The adtech sales cycle is one of the most polished in the B2B world. Vendors are well-funded, their sales teams are experienced, and their decks are built to answer the questions you are most likely to ask while deflecting the ones you should be asking. Having sat through hundreds of these pitches across my agency career, I have developed a fairly short list of questions that cut through most of the noise.

First: what does this vendor’s metric of success have in common with your business’s metric of success? A platform that optimises for click-through rate is not aligned with a business that needs to grow revenue per customer. A vendor that reports on reach and frequency is not inherently helping you understand whether the campaign moved the commercial needle. This sounds obvious, but the number of contracts I have seen signed where this question was never asked is genuinely alarming.

Second: where does the data come from, and how fresh is it? Audience segments built on stale or modelled data are a recurring problem in programmatic. Third-party data quality has been a known issue for years. If a vendor cannot give you a clear, specific answer about the provenance and recency of their audience data, that is information in itself.

Third: what does the contract lock you into, and what does it prevent you from doing? Some adtech contracts include data usage clauses that effectively give the vendor rights to your first-party data. Some platform agreements make it difficult to export your own audience segments. These are not hypothetical concerns. They are things I have seen create real commercial problems for clients who signed without reading carefully.

Fourth: can you run a genuine incrementality test? Any vendor confident in their platform’s effectiveness should welcome a controlled experiment. Resistance to incrementality testing is one of the clearest signals that a vendor’s performance claims may not survive scrutiny. Semrush’s analysis of market penetration strategies makes a related point about the importance of testing assumptions before scaling spend, which applies directly to adtech evaluation.

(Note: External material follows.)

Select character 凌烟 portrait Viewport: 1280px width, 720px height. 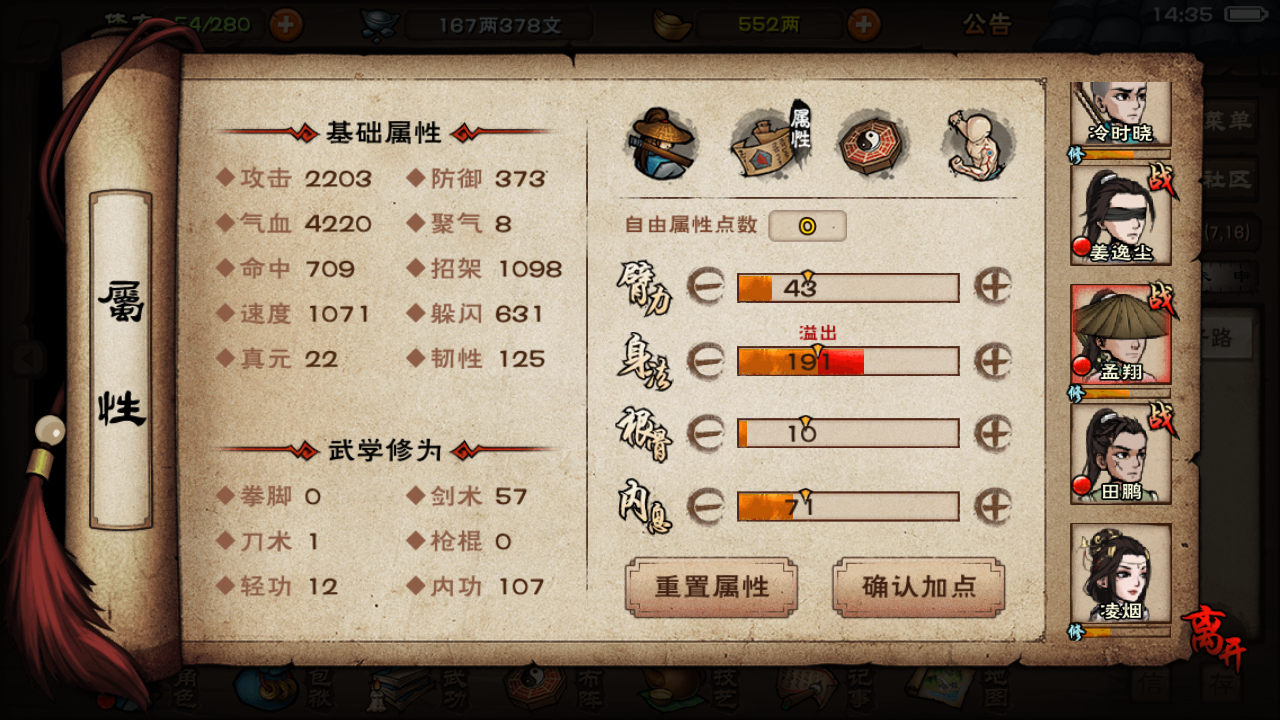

The Consolidation Trend and What It Means for Buyers

The adtech market has been consolidating for several years, and that trend is accelerating. Smaller point solutions are being acquired by larger platforms, and the major players, Google, Amazon, The Trade Desk, and a handful of others, are expanding their footprint across more of the stack. For buyers, this creates a genuine tension.

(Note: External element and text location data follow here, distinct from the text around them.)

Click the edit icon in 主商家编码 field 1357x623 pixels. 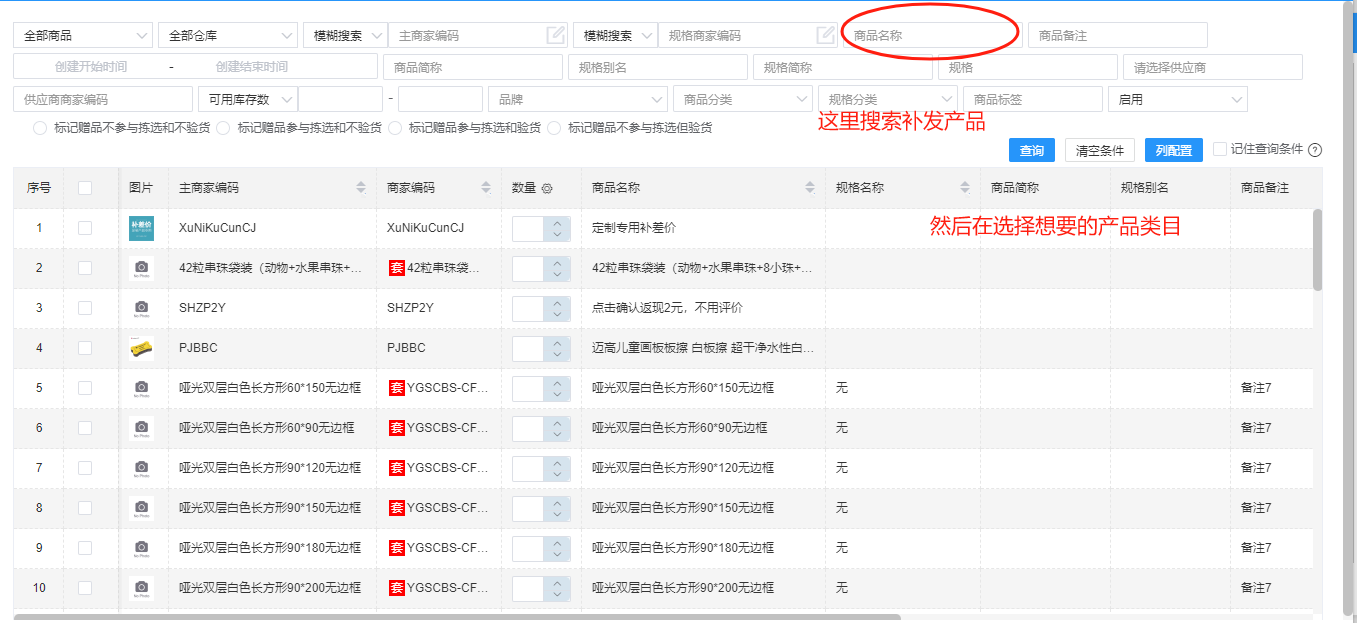point(556,36)
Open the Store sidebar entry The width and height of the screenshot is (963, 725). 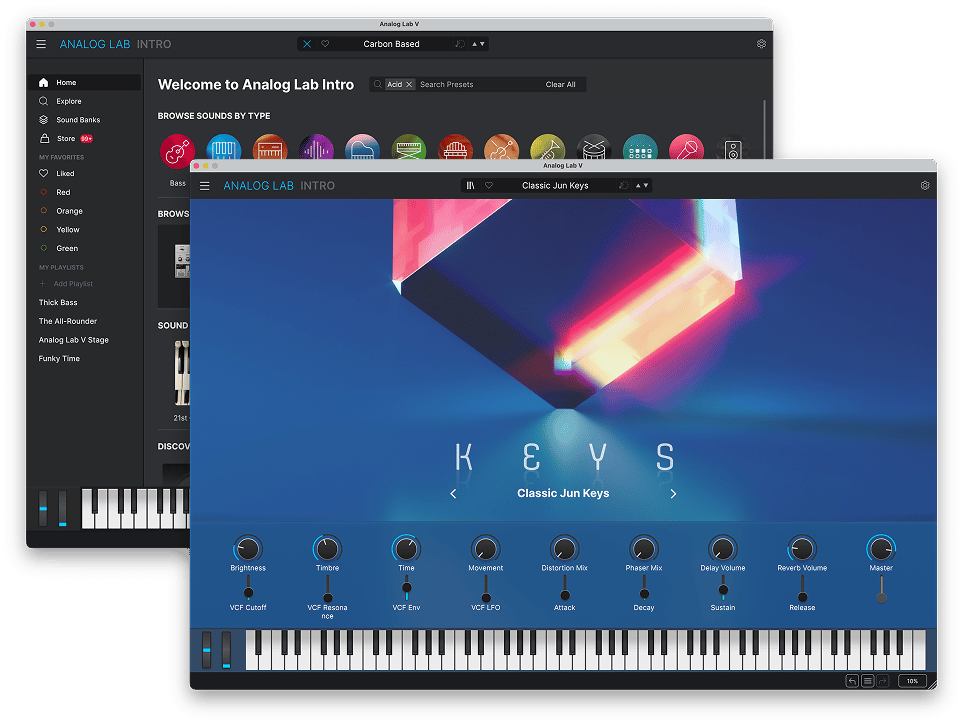[65, 139]
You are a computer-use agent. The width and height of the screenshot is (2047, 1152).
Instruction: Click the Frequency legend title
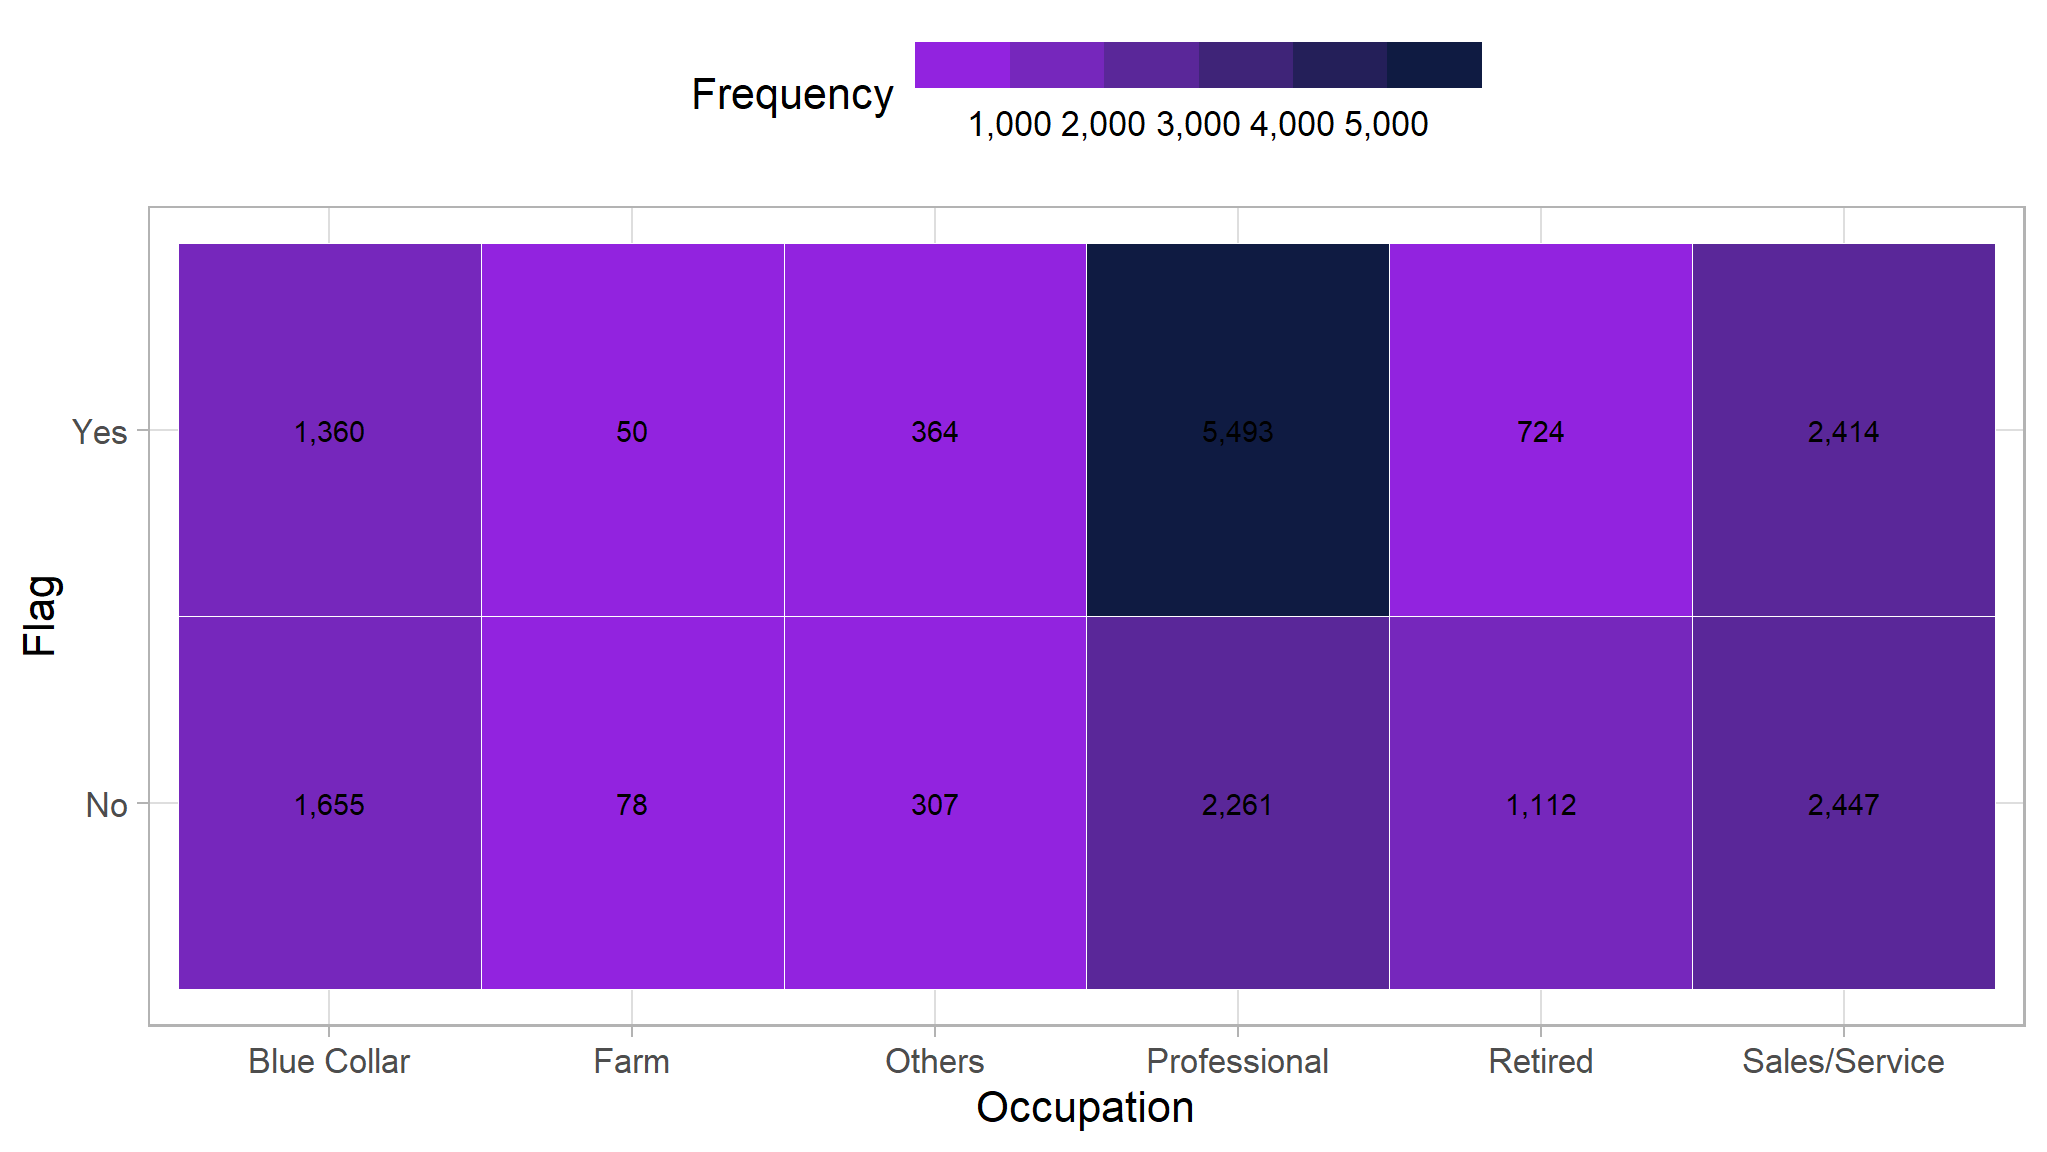point(792,95)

On one side, consolidation simplifies the vendor landscape and reduces integration complexity. Working with fewer, larger platforms means fewer contracts, fewer data handoffs, and fewer points of failure. On the other side, it increases dependency on a small number of vendors who have significant pricing power and, in some cases, competing interests. Google’s position as both a major publisher and a major adtech provider has been the subject of regulatory scrutiny in multiple jurisdictions for exactly this reason.

The vendors most likely to remain relevant through the next phase of consolidation are the ones with proprietary data assets that nobody else can replicate. Retail media networks are the clearest example: Amazon’s advertising business is valuable not primarily because of its technology, but because of the purchase intent data that sits underneath it. That is a genuine moat. A DSP that offers access to the same open exchange inventory as five other DSPs does not have the same structural advantage, regardless of how sophisticated its interface looks.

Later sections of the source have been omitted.